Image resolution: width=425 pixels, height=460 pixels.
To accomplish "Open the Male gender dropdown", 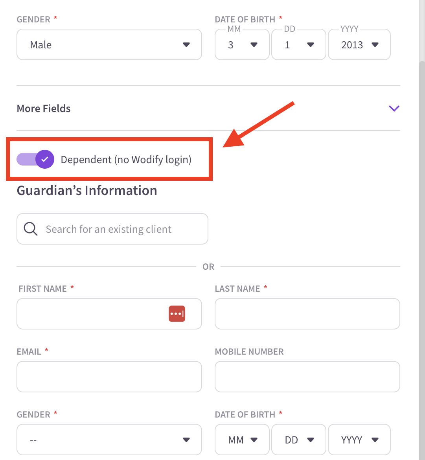I will click(x=109, y=44).
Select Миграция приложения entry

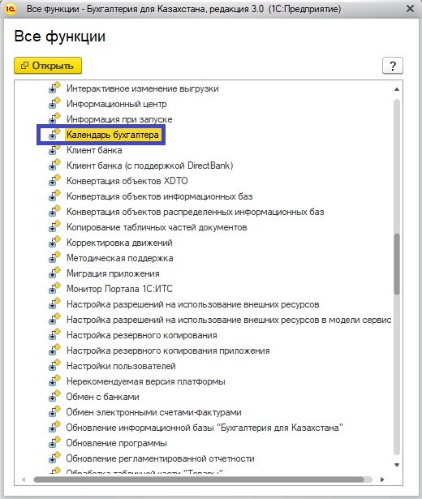(113, 273)
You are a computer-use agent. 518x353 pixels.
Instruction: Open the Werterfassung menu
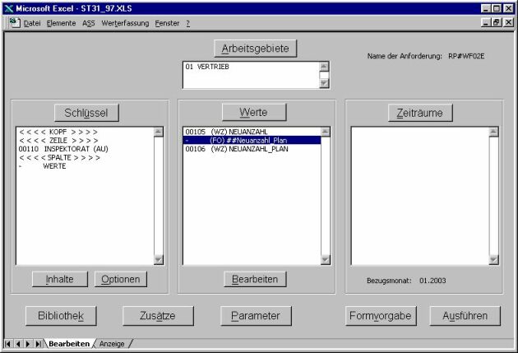[125, 22]
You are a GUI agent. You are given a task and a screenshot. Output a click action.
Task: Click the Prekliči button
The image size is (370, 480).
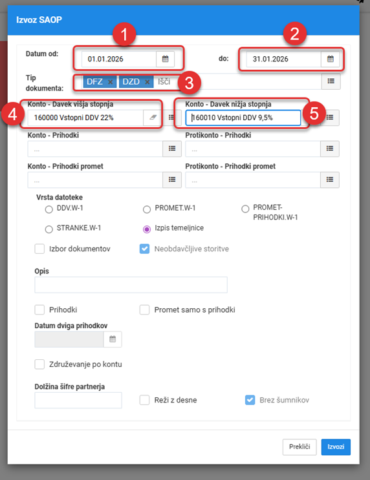pos(299,447)
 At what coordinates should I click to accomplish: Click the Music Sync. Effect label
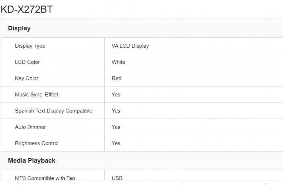coord(37,95)

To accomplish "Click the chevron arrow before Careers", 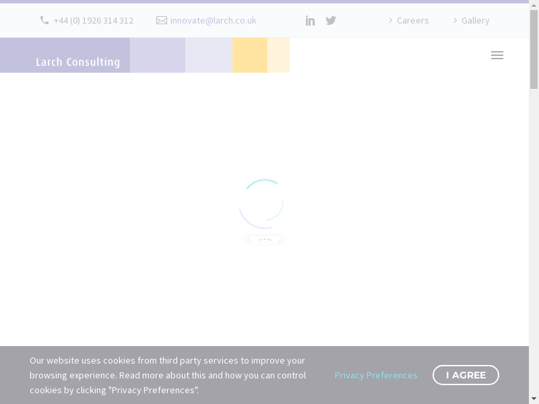I will [x=390, y=21].
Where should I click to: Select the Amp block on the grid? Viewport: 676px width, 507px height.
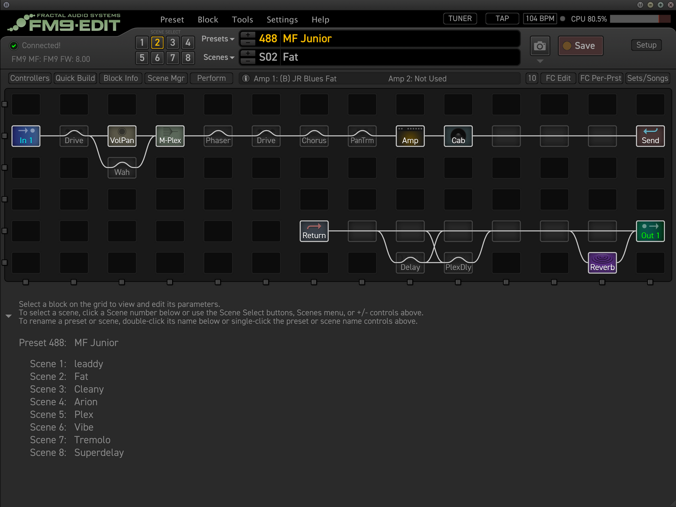[410, 136]
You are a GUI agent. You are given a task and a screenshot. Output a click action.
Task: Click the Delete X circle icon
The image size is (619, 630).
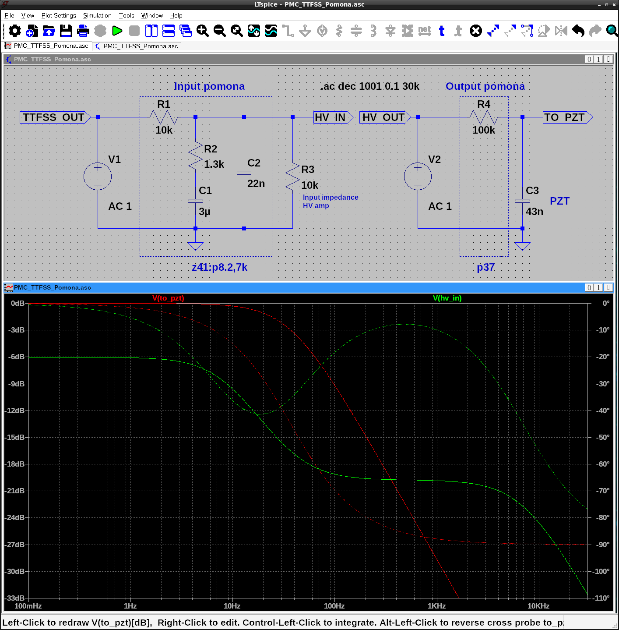coord(476,31)
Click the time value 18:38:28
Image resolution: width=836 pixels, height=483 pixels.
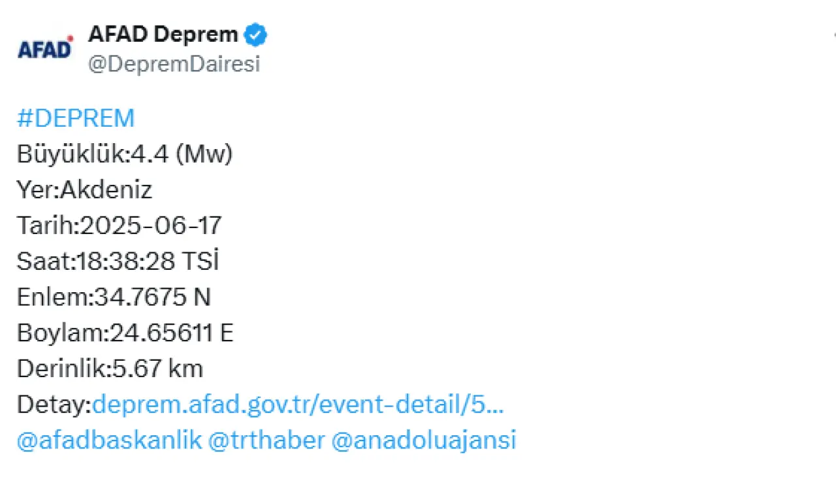point(126,261)
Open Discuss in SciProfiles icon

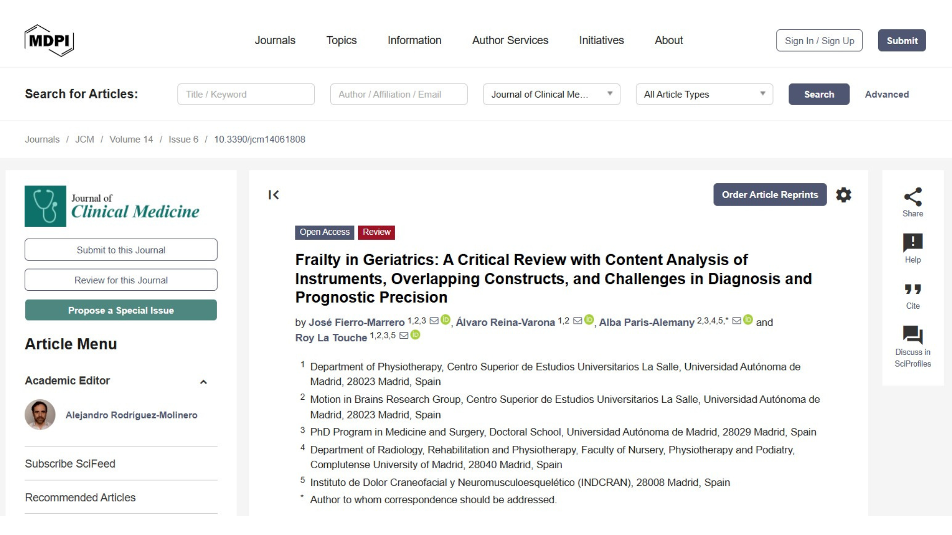(912, 335)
=-=-=-=-=
**WHAT THE EXERCISE ASKS:**
Beginning with the line that holds "Image resolution: width=836" and continuing to the end of the entries above, set down each line exactly, both ends included; include no pictures.

**SOLUTION FOR THIS PROBLEM:**
Image resolution: width=836 pixels, height=483 pixels.
point(126,261)
Open Discuss in SciProfiles icon

(912, 335)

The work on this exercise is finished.